The authors refer to their "extrapolation set" in they are not included in the training set, but in reality it appears that new samples span a subset of the feature domain spanned by the training set. The consideration of whether extrapolation in this sense is happening or likely to happen in new data sets is relevant because random forest is not capable of such extrapolations - and this would limit the model's utility substantially. Can the authors clarify this point? 

I assume the results are solely applicable to samples run on the same instrument with the same protocol, as the retention time is dependent on the operating procedure. For any new protocol a new model would have to be trained. Can this model be used to generate predictions using measurements on similar instruments using the same protocol, or does a new model have to be trained on each instrument? For publication, the authors should include a statement regarding what is required for adaptation by other users.

This study developed new machine learning techniques to characterize unidentifiable organic compounds using GC-MS and GCxGC-MS techniques. The authors provided a detailed discussion and demonstration of this model and its potential to improve the current understanding of undefined organic species in the atmosphere. This new method is able to improve the quantification accuracy compare with manual proxy modeling, which will lead to a better understanding of atmospheric organic aerosols formation and chemical properties. I'm supportive of this paper and recommend for publication in Atmospheric Measurement Techniques. 

Here are a few minor comments:

Authors have mentioned that the vapor pressures were calculated for model training and evaluation, a few external standards test set and extrapolation set species were incompatible with vapor pressure prediction, can the author provide more explain more about how it is incompatible and the evaluation process for vapor pressure? Based on Figure 4, it seems like the predicted vapor pressure has more variability than other perimeters, and the more accurate vapor pressure can improve the model accuracy. 

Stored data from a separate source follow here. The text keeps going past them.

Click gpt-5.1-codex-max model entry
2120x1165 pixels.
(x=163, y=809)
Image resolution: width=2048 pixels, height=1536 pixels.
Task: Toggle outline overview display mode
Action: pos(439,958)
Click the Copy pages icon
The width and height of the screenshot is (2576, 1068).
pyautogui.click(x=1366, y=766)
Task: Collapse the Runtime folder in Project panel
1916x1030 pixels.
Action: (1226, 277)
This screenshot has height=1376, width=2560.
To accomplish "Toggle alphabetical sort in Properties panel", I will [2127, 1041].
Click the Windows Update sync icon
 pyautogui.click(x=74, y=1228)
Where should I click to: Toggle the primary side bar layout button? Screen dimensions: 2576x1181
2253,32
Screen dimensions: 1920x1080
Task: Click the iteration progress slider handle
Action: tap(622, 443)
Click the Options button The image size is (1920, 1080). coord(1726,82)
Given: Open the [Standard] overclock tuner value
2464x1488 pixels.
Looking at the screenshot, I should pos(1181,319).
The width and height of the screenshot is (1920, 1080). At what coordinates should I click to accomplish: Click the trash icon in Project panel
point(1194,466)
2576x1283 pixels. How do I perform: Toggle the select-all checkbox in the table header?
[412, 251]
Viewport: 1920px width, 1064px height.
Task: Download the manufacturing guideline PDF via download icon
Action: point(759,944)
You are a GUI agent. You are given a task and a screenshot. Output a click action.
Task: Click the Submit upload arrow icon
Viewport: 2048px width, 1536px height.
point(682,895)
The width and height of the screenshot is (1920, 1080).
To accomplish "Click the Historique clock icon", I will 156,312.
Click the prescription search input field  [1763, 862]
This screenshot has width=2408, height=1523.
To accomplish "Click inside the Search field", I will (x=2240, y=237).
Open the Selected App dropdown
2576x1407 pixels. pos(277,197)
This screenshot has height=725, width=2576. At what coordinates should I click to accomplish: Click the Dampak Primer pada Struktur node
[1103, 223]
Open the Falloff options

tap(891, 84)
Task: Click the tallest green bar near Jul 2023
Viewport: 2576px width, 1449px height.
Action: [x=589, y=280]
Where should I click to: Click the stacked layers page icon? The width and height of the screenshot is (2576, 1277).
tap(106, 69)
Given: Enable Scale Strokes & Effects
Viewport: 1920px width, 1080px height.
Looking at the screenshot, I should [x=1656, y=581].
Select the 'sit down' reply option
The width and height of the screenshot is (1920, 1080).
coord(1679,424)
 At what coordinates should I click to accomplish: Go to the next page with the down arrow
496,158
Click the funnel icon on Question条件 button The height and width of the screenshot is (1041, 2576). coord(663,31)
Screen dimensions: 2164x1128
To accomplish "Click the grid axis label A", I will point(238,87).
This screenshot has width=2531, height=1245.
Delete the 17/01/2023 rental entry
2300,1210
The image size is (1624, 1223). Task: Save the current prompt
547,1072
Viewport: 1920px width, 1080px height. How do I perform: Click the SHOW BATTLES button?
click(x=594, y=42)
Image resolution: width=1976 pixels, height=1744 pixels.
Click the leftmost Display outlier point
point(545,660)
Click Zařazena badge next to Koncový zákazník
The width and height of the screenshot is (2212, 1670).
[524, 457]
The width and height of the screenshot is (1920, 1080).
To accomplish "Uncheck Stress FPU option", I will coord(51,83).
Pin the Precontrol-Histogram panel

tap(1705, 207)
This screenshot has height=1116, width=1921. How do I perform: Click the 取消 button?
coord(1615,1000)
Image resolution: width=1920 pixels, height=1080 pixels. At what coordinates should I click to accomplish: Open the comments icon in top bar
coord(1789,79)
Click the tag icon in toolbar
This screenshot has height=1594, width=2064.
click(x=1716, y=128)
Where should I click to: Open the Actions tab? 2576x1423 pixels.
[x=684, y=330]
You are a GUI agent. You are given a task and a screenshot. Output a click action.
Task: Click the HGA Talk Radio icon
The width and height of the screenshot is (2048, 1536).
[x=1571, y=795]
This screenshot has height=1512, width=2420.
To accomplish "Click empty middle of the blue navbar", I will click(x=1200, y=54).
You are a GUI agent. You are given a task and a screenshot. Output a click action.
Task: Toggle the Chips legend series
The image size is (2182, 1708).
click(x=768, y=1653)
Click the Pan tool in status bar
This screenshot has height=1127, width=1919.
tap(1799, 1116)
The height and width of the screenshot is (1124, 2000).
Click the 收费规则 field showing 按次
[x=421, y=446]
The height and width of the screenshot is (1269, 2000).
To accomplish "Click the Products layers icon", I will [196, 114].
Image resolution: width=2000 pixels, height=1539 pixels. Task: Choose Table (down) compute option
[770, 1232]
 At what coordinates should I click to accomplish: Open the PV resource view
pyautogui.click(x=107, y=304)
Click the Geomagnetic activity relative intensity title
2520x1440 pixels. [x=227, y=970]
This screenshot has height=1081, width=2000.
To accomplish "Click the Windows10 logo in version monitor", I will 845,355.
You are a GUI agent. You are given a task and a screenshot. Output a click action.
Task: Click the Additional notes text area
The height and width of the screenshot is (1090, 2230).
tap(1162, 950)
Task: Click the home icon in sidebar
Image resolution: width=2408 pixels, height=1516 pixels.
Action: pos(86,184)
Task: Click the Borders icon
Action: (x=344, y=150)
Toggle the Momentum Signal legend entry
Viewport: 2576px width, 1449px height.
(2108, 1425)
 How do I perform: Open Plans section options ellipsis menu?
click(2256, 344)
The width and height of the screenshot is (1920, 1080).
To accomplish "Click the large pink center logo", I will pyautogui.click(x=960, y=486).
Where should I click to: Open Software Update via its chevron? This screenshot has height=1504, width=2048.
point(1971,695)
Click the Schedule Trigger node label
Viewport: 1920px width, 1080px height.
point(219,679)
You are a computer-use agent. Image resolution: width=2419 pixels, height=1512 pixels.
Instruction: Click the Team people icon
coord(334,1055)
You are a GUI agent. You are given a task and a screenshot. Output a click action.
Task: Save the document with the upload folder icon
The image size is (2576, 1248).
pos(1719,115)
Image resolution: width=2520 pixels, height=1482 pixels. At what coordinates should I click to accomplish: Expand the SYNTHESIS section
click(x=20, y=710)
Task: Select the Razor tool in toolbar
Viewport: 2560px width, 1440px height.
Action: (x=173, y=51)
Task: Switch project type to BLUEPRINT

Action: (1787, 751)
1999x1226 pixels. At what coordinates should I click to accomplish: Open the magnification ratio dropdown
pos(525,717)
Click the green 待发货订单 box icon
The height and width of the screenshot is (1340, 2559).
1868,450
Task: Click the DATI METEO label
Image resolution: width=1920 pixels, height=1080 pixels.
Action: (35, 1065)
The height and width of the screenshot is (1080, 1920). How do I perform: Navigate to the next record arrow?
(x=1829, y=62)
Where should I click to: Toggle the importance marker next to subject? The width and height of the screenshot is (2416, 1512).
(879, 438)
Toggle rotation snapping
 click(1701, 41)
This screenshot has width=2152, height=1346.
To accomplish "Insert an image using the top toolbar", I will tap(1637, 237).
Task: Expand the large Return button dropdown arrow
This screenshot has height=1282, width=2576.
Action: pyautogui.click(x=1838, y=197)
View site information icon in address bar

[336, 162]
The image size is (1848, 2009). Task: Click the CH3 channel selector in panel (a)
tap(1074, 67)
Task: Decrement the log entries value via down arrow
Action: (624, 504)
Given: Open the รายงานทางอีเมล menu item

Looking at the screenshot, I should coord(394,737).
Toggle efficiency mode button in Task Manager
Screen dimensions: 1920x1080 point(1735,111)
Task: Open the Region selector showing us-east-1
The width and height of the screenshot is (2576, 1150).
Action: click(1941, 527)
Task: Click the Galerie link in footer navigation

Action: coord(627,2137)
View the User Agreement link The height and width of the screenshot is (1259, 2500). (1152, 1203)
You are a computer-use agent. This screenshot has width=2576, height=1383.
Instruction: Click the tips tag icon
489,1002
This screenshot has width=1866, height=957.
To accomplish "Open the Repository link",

Author mentioned that the model underestimated the high carbon oxidation state region and the high carbon number region, but there is no predicted data shown in the plot? it also seems like the model is a little bit overpredicted for the carbon number region between 20 and 30, can author comment on that? 

Does this model capable of any GC-MS system or is there any specific requirement for the instrument? Can author add some discussion of the limitation of this model as well?